あえて新日本にぶつける形で、1.4、1.5後楽園ホール2連戦を決行するノアは、今年が20周年記念イヤーとあって、どんどん攻めていくことになりそうだ。既に2.24愛知・名古屋国際会議場、3.8神奈川・横浜文化体育館、5.2東京・大田区総合体育館での上半期3大ビッグマッチを発表。『プロレス見たけりゃNOAHに来い!』をスローガンに、この3大会の札止めを狙う。
インディー界ではDDT、ドラゴンゲート、大日本プロレスが、大田区や両国国技館クラスの大会場で大会を開催しており、DDTは6月7日に埼玉・さいたまスーパーアリーナに再進出する。その他、インディーは団体が乱立しているが、一石を投じる可能性がある団体が1.25東京・新木場1stRINGで旗揚げをする。インディー統一連合『TTT』(トリプルティー)だ。

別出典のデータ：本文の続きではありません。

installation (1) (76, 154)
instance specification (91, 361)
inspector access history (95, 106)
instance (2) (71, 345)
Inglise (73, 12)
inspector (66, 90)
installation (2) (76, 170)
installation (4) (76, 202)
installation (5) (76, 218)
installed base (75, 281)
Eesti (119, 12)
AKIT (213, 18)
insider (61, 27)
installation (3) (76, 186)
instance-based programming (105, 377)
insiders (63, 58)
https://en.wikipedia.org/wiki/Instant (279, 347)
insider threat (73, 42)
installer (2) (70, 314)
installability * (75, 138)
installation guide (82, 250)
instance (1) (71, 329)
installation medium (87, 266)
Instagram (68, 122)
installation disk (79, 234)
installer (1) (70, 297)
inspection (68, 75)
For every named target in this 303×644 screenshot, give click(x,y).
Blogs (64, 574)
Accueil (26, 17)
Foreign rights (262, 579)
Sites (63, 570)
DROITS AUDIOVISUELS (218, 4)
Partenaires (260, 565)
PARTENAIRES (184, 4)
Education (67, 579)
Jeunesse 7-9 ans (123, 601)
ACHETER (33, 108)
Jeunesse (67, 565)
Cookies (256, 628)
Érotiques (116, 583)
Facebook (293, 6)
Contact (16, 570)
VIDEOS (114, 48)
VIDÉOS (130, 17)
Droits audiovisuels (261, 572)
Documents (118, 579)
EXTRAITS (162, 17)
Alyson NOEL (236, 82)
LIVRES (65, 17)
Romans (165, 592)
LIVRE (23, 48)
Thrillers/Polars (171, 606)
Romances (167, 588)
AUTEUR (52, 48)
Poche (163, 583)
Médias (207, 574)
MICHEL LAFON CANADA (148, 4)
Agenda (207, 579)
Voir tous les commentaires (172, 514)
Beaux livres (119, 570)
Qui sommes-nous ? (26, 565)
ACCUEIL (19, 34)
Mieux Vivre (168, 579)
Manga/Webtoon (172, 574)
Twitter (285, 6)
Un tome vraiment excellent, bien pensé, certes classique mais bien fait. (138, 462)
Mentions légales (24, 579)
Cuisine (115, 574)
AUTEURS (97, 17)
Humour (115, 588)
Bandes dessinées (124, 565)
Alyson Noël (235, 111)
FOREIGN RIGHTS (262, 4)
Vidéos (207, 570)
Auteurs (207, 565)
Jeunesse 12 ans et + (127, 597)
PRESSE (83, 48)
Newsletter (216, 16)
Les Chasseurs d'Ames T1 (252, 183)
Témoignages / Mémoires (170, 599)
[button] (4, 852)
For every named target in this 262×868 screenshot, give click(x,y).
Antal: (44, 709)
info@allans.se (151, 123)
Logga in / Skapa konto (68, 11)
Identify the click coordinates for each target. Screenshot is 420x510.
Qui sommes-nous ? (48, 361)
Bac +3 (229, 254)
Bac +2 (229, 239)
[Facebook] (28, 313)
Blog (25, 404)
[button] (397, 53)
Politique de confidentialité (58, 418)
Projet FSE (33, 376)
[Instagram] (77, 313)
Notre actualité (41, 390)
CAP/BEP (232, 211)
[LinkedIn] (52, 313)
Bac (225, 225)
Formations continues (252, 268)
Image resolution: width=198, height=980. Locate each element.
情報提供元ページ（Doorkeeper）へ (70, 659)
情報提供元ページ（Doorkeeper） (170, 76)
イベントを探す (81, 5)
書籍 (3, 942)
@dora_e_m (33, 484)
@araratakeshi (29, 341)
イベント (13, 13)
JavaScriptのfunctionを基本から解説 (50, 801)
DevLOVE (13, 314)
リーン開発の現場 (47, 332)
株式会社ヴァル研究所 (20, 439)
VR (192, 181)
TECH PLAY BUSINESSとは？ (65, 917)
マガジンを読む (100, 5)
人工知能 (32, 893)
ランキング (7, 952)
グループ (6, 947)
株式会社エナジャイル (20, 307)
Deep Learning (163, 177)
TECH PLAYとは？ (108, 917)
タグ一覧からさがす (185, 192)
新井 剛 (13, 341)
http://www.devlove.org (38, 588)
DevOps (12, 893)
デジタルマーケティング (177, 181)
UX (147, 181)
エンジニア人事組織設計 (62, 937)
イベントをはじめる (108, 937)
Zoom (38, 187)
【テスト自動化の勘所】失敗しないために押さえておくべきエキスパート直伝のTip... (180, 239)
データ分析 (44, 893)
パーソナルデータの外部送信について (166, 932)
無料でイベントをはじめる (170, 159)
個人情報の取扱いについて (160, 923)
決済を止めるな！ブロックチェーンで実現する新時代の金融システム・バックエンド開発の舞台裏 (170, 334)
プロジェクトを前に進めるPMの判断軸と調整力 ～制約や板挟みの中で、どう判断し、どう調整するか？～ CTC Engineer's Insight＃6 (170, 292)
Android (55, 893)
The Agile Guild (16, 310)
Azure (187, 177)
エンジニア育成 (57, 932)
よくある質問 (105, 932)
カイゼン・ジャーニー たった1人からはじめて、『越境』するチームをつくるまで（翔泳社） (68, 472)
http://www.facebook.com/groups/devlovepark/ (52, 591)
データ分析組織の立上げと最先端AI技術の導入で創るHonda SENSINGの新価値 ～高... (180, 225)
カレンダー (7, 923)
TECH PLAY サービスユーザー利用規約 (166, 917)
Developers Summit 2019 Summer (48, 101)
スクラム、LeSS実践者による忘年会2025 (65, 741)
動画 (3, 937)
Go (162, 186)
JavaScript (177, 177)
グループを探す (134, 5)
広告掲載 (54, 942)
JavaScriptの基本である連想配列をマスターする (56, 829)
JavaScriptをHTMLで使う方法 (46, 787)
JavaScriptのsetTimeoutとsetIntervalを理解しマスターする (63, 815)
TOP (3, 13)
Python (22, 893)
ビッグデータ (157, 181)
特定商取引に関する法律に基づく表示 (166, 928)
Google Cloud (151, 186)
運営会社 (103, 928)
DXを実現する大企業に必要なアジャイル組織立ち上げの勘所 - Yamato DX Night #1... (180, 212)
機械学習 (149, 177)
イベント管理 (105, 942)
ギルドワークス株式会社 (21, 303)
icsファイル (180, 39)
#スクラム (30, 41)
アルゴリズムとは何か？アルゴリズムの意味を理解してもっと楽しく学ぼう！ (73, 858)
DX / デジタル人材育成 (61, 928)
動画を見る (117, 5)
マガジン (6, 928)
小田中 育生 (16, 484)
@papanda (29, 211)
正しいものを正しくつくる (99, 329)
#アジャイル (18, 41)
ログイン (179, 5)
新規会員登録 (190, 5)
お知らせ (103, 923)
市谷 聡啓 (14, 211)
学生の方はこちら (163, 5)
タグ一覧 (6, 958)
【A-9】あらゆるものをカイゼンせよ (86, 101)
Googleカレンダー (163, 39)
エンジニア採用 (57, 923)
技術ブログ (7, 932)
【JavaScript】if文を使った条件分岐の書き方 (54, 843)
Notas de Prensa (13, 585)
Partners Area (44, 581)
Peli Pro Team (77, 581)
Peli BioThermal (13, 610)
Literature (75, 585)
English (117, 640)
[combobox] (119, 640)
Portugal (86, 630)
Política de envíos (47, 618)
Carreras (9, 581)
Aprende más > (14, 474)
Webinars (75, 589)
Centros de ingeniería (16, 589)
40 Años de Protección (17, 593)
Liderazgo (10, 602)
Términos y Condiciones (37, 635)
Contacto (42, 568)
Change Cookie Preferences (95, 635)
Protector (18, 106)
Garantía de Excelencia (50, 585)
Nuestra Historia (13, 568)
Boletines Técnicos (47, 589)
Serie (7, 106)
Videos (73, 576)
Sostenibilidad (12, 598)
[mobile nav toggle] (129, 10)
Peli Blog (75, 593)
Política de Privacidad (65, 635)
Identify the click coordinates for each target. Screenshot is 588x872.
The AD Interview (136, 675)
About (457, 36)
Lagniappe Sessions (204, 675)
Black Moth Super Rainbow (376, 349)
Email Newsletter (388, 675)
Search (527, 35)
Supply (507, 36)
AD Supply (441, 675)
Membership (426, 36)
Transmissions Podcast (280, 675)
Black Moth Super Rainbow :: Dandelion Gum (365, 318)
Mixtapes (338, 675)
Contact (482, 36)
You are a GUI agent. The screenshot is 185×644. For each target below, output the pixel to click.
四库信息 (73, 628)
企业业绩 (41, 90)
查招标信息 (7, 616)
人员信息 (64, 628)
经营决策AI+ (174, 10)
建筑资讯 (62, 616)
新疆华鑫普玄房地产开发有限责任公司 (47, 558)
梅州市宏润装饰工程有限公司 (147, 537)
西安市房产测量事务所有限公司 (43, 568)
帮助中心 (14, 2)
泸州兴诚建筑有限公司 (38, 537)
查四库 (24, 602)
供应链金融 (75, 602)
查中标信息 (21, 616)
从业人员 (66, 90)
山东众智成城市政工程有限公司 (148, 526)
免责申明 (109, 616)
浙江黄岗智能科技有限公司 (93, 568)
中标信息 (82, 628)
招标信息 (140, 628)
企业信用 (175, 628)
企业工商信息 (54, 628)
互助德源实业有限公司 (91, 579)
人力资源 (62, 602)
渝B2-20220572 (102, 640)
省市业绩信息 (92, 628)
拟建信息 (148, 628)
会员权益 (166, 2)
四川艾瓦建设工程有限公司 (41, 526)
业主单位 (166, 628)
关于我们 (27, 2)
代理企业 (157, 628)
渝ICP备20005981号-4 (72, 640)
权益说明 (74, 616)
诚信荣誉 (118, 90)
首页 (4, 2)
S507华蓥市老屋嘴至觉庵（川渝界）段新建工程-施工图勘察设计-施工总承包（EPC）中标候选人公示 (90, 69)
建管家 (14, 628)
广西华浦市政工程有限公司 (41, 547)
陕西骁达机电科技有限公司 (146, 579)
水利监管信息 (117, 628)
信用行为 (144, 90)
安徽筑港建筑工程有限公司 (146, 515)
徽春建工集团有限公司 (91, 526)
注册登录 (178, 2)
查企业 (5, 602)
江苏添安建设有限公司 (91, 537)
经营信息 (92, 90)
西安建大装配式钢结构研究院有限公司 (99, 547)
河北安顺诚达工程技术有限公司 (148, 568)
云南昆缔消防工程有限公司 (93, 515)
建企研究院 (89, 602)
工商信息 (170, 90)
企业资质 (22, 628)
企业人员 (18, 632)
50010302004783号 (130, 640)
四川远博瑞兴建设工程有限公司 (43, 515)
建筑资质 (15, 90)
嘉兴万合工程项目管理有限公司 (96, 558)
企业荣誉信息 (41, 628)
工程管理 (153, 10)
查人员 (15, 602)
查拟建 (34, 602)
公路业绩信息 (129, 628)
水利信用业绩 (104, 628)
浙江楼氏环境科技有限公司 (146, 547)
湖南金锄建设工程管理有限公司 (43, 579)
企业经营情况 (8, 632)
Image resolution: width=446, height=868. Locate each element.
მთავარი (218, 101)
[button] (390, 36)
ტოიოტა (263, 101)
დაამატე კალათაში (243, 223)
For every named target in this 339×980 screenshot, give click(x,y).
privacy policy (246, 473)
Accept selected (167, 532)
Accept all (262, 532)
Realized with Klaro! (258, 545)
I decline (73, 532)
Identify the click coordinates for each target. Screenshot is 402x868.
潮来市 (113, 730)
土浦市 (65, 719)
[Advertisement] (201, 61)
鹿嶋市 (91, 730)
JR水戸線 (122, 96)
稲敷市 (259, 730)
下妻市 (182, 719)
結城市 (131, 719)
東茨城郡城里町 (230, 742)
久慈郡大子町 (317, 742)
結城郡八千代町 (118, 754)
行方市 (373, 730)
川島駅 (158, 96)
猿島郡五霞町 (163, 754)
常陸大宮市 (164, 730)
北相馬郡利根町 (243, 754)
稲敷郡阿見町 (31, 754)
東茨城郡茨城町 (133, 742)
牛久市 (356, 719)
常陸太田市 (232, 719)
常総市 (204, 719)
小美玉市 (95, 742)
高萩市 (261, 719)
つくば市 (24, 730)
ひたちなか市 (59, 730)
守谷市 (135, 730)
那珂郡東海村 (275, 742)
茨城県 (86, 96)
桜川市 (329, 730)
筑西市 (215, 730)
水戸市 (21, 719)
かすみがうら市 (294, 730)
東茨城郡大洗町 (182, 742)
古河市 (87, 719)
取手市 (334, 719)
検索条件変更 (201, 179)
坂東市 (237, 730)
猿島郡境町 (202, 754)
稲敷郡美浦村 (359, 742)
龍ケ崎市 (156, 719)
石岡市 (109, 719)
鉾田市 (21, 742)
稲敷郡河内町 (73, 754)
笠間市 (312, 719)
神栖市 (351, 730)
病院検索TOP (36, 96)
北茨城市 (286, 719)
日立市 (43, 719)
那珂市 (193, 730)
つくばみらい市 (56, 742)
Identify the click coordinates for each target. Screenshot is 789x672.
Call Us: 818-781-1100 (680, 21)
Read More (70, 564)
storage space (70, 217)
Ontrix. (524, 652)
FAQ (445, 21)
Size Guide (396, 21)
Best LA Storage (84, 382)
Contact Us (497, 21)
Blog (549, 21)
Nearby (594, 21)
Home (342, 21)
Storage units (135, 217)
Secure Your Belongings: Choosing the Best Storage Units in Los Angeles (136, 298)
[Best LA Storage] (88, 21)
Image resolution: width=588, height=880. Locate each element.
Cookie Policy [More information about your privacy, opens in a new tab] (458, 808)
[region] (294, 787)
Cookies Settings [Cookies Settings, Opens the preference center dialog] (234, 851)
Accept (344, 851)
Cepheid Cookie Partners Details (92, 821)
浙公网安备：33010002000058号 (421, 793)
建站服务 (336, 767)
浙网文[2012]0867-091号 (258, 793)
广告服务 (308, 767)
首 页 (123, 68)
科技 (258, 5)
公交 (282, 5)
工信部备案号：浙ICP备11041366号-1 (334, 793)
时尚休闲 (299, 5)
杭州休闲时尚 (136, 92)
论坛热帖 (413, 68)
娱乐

昨年12月に行われた旗揚げ会見ではガッツ石島、TORU、マスクドミステリー、佐山駿介の4選手が所属選手として紹介された。TORUと佐山はインディーの各団体が欲しかった選手だっただけに、業界内ではちょっとした話題になっている。
この団体に可能性を感じるのは、広告代理店である株式会社イロノハがスポーツ事業部を立ち上げて設立したこと。同社は既に真GUTS軍興行や、商店街プロレスなどを1年以上にわたり手掛け、プロレス運営のノウハウを構築してきた。かなりの準備期間を経て、TTTを設立したのである。石川國由CEOは「選手ファーストの団体を作らなければいけない」と話しており、インディー界ではTTTが台風の目になるかもしれない。TTTは最低月1回の興行を開く意向だが、DDTたまアリ大会と同日に新宿FACEでビッグマッチを開催する。
今年はオリンピックイヤー。都内の会場はなかなか取りづらく、地方でのビッグマッチも増えるのではないだろうか。世界中が日本に注目する2020年は、日本が誇るプロレスにも目を向けてもらえるよう各団体に期待したい。